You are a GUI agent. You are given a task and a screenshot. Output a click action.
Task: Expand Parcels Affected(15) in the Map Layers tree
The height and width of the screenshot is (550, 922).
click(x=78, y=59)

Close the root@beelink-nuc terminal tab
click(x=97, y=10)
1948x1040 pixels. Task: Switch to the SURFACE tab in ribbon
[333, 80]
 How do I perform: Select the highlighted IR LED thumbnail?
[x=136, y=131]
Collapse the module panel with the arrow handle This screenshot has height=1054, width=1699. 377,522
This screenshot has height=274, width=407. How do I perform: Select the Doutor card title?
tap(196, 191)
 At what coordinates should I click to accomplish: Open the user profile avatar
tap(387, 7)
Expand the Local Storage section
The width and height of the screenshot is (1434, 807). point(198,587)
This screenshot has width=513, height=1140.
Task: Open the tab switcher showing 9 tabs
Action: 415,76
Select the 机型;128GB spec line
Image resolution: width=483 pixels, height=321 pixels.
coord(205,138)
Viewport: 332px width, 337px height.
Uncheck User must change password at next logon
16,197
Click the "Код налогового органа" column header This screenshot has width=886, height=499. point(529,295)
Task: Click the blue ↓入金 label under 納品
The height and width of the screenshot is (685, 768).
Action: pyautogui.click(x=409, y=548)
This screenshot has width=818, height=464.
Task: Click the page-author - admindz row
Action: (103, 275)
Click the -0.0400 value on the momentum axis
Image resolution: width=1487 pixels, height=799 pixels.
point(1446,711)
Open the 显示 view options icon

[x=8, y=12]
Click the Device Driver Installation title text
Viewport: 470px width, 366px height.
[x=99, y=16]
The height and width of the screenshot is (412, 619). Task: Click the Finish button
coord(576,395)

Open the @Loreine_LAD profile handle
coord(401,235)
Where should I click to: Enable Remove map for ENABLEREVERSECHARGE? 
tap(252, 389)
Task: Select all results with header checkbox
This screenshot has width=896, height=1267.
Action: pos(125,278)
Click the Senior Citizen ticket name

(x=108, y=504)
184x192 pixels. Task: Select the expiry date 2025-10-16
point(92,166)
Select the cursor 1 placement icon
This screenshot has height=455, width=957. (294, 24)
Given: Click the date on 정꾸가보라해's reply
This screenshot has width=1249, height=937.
▬▬▬▬▬▬
* _What to do_
Put every line above into a JSON list of strings, one string per line, leaving out the blank lines.

* _Written answer_
[
  "You are a GUI agent. You are given a task and a screenshot. Output a click action.",
  "Task: Expand Parcels Affected(15) in the Map Layers tree",
  "The height and width of the screenshot is (550, 922).",
  "click(x=78, y=59)",
  "Close the root@beelink-nuc terminal tab",
  "click(x=97, y=10)",
  "1948x1040 pixels. Task: Switch to the SURFACE tab in ribbon",
  "[333, 80]",
  " How do I perform: Select the highlighted IR LED thumbnail?",
  "[x=136, y=131]",
  "Collapse the module panel with the arrow handle This screenshot has height=1054, width=1699. 377,522",
  "This screenshot has height=274, width=407. How do I perform: Select the Doutor card title?",
  "tap(196, 191)",
  " At what coordinates should I click to accomplish: Open the user profile avatar",
  "tap(387, 7)",
  "Expand the Local Storage section",
  "The width and height of the screenshot is (1434, 807). point(198,587)",
  "This screenshot has width=513, height=1140.",
  "Task: Open the tab switcher showing 9 tabs",
  "Action: 415,76",
  "Select the 机型;128GB spec line",
  "Image resolution: width=483 pixels, height=321 pixels.",
  "coord(205,138)",
  "Viewport: 332px width, 337px height.",
  "Uncheck User must change password at next logon",
  "16,197",
  "Click the \"Код налогового органа\" column header This screenshot has width=886, height=499. point(529,295)",
  "Task: Click the blue ↓入金 label under 納品",
  "The height and width of the screenshot is (685, 768).",
  "Action: pyautogui.click(x=409, y=548)",
  "This screenshot has width=818, height=464.",
  "Task: Click the page-author - admindz row",
  "Action: (103, 275)",
  "Click the -0.0400 value on the momentum axis",
  "Image resolution: width=1487 pixels, height=799 pixels.",
  "point(1446,711)",
  "Open the 显示 view options icon",
  "[x=8, y=12]",
  "Click the Device Driver Installation title text",
  "Viewport: 470px width, 366px height.",
  "[x=99, y=16]",
  "The height and width of the screenshot is (412, 619). Task: Click the Finish button",
  "coord(576,395)",
  "Open the @Loreine_LAD profile handle",
  "coord(401,235)",
  "Where should I click to: Enable Remove map for ENABLEREVERSECHARGE? ",
  "tap(252, 389)",
  "Task: Select all results with header checkbox",
  "This screenshot has width=896, height=1267.",
  "Action: pos(125,278)",
  "Click the Senior Citizen ticket name",
  "(x=108, y=504)",
  "184x192 pixels. Task: Select the expiry date 2025-10-16",
  "point(92,166)",
  "Select the cursor 1 placement icon",
  "This screenshot has height=455, width=957. (294, 24)",
  "Given: Click the date on 정꾸가보라해's reply",
  "This screenshot has width=1249, height=937."
]